So, no issues with washing the deck with dawn soap?


----------



## Mike C (Feb 27, 2017)

I stopped using it because it would strip wax. And quickly. 
However, if you need a good cleaning, take a spray bottle add 50% water, top off with high chlorine content bleach and add about 1oz of dawn. 
Rinse your boat down, spray liberally, let it sit for a few minutes and scrub with a brush. 
Rinse thoroughly, then rinse again. Give it one more rinse for good measure. 
Remember, chlorine bleach is corrosive. 
After that, you better wax it or everything will stick and stain.

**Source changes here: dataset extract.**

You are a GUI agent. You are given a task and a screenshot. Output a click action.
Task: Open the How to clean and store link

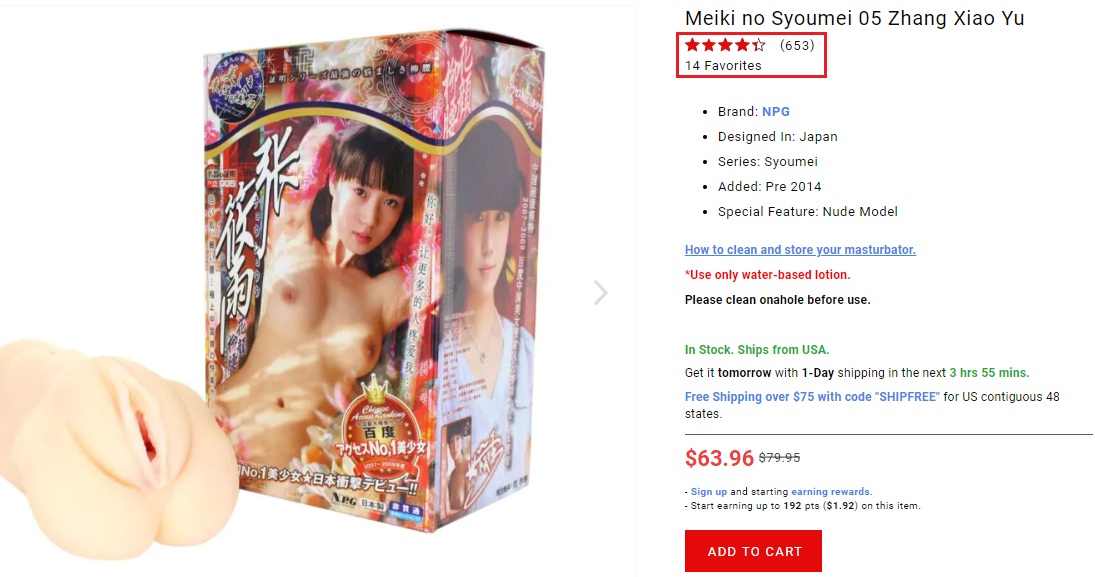tap(800, 249)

Another thing to consider for removing really bad stains is a product called on-off.
It works like a champ, but it's acid based and requires the same care as bleach, plus hand, eye and respiratory protection if you follow the directions. 

To minimize wax removal, I've started using car wash soap that has wax/PTFE in it. Cleans pretty well and doesn't strip wax from the hull and deck. 
You'd be surprised what a magic eraser will remove also.


----------



## topnative2 (Feb 22, 2009)

Baby wipes....I know..I know but it works


----------



## SomaliPirate (Feb 5, 2016)

I've had pretty good results using star brite boat wash after every use and hitting it with Woody Wax about every 4th or 5th trip. If anything stains, I use the star brite deck cleaner. If that fails, I go full nuclear and use bar keeper's friend on the stain, but be advised you will definitely have to wax after you use it.


----------



## sjrobin (Jul 13, 2015)

Use the PTFE non skid deck cleaner every trip. No wax on the deck. Safety


----------